- It is 40 years since Australians last voted to change their Constitution and almost 18 years since the 1999 republic vote. Many are pessimistic about the prospects of future attempts at constitutional reform.
- Rather than focus on past failures, we should work to develop a more open, reflective community debate that generates sound reform proposals as well as broad acceptance and legitimacy.
Menzies once remarked that winning a referendum is ‘one of the labours of Hercules’. These words have a particular resonance today. It is 40 years since Australians last voted to change their Constitution, the longest such period since Federation. Constitutional reform continues to be near the centre of national political debate, but we have reached a point where holding a referendum – let alone one that carries – has become a daunting task.
The referendum record has understandably led some to doubt the prospects of constitutional reform in Australia. There is a sense that any proposal, whatever its merits, will inevitably be defeated.

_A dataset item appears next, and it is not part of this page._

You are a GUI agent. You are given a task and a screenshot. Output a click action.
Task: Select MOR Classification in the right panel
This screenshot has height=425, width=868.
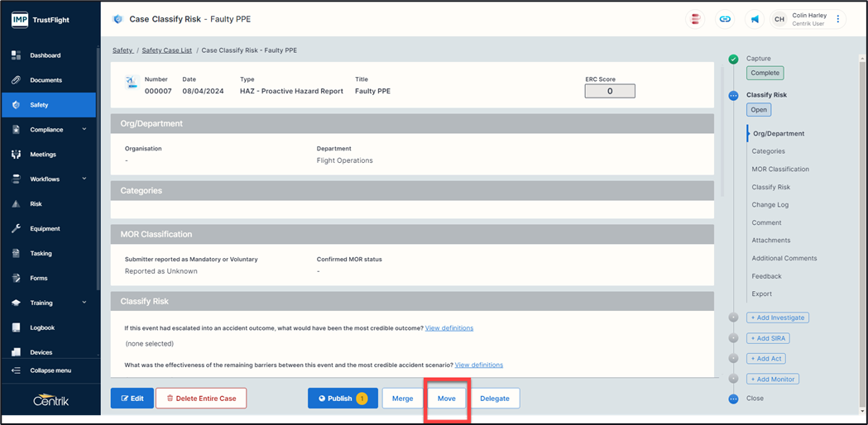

While a sense of fatalism and even despair is understandable, there is a danger in focusing too much on past referendum failures. Chastened by past defeats, we risk becoming preoccupied with ‘winning’ the next referendum, when we can more productively put our energies into carrying on a better, more open national conversation about our constitutional future. We should use this 40th anniversary – somewhat counter-intuitively – to talk about referendum process, not referendum outcomes.